Each state decides how to select or certify contractors to do the work. It might be as easy as being the low bid for a project in some states. MnDOT is an example of one state that doesn’t typically specify contractor qualifications. There, projects are let on a low-bid basis, but they require payment and performance bonds as assurance a contractor can do the work. Michigan, on the other hand, requires contractors to be prequalified for the type of repair work they are installing. Each DOT defines its requirements. This might involve contractors being trained by the manufacturers of products being used and/or supported by product technical rep jobsite visits to assure installations are proper so product warranties can be honored.
DeHaven adds that once a DOT qualifies a contractor, that DOT typically sends the contractor project notifications or posts on the state websites.

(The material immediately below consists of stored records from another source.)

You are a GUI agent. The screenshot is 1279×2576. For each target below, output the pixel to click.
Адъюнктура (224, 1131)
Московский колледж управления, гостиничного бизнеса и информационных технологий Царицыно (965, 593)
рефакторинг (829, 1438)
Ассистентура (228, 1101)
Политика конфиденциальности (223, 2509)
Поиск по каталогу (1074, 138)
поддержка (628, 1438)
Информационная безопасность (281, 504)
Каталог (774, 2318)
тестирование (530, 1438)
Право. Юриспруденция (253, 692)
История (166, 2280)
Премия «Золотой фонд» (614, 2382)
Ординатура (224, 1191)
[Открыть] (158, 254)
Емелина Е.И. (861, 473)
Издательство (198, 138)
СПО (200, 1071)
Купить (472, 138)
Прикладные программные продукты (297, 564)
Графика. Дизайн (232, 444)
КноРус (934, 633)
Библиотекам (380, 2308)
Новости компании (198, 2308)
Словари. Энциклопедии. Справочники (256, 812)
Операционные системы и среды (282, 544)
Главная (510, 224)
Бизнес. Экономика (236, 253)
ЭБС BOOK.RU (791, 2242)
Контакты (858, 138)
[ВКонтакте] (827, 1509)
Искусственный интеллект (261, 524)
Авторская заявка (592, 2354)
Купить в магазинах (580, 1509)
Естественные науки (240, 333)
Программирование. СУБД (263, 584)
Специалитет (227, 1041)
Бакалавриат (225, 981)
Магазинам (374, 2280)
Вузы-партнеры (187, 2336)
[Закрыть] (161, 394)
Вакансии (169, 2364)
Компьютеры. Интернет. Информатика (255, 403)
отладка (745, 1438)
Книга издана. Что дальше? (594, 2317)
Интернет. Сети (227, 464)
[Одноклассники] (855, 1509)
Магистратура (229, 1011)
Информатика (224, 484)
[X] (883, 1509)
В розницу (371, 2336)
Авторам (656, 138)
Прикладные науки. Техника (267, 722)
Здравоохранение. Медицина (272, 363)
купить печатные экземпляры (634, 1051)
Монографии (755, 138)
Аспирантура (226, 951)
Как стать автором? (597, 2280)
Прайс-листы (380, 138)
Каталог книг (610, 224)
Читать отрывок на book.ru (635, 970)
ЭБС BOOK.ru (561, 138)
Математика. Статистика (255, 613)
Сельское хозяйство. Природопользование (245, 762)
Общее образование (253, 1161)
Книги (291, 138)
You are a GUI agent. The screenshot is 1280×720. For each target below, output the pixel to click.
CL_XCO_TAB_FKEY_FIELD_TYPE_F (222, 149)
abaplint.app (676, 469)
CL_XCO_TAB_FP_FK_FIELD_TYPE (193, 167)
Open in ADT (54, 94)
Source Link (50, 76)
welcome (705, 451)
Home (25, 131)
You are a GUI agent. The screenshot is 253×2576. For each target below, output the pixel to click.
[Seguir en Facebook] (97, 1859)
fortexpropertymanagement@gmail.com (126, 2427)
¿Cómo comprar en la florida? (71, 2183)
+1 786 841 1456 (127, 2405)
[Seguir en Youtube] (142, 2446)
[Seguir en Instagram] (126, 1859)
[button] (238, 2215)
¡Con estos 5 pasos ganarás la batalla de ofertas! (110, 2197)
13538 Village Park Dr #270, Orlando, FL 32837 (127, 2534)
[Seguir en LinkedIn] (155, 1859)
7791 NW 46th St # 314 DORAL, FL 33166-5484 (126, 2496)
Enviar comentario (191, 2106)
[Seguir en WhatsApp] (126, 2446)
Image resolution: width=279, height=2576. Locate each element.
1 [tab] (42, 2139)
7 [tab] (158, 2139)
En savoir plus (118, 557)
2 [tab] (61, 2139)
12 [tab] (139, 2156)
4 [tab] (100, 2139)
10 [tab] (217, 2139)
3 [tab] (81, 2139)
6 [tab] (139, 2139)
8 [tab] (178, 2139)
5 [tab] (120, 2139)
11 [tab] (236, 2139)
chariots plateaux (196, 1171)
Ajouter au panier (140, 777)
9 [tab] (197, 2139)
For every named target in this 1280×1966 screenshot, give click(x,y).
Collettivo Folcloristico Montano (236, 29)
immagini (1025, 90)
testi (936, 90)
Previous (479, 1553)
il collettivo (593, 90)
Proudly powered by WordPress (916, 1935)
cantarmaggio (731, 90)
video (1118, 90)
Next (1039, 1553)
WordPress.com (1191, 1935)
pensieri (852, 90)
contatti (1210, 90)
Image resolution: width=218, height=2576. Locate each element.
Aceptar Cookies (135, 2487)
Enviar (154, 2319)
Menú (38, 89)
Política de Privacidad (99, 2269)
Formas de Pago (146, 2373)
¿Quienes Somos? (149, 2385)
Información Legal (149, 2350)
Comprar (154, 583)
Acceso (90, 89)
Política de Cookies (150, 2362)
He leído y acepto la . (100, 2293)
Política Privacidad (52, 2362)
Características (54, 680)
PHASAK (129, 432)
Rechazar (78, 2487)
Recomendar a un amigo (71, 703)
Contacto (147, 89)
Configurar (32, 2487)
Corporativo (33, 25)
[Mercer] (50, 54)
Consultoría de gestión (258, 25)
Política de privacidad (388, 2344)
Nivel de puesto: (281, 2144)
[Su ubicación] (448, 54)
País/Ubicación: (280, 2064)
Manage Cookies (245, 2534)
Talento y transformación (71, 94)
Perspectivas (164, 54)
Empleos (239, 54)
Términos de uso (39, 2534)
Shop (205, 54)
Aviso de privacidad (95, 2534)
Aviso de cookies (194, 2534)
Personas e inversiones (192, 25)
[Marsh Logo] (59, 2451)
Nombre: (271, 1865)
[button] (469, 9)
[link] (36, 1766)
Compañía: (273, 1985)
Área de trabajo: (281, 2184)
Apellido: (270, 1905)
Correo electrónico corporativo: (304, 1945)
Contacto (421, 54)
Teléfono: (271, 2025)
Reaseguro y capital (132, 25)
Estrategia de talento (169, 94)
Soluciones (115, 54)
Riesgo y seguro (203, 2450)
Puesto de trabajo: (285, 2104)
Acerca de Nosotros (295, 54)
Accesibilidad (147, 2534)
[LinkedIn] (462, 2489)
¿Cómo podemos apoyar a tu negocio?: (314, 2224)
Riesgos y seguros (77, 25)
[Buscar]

Where repair work is headed
The amount of work needed to repair and update our infrastructure is staggering — clearly more expensive than can be afforded and it will take many years to accomplish. To increase the efficiency and effectiveness of repairs the industry is in a state of change. Here are some of the trends:
- Speed is important. Repairs must be installed faster to avoid traffic disruptions. It’s common now to install patches or overlays on bridge decks and open lanes to traffic a short time later.
- DOTs are experimenting with ultra-high-performing concretes to achieve longer bridge life spans.
- The performance of epoxy-coated rebar over time is very good and its use will increase. But high volume traffic bridge constructions and repairs are trending to stainless steel rebar for even longer lifespans.
- The use of carbon fiber wraps for repair work is increasing.
- Galvanic anode corrosion protection for steel reinforcement is increasing.
- Training labor for everything is on the increase and so are the requirements for certification.
- Increasing budgets for preventative work continues to grow, changing the focus on products used.
Our current spending of $12.8 billion for bridge repair is small in terms of the need, but it’s still very good for the construction industry. It may be worth your while to position your company to do some of this work.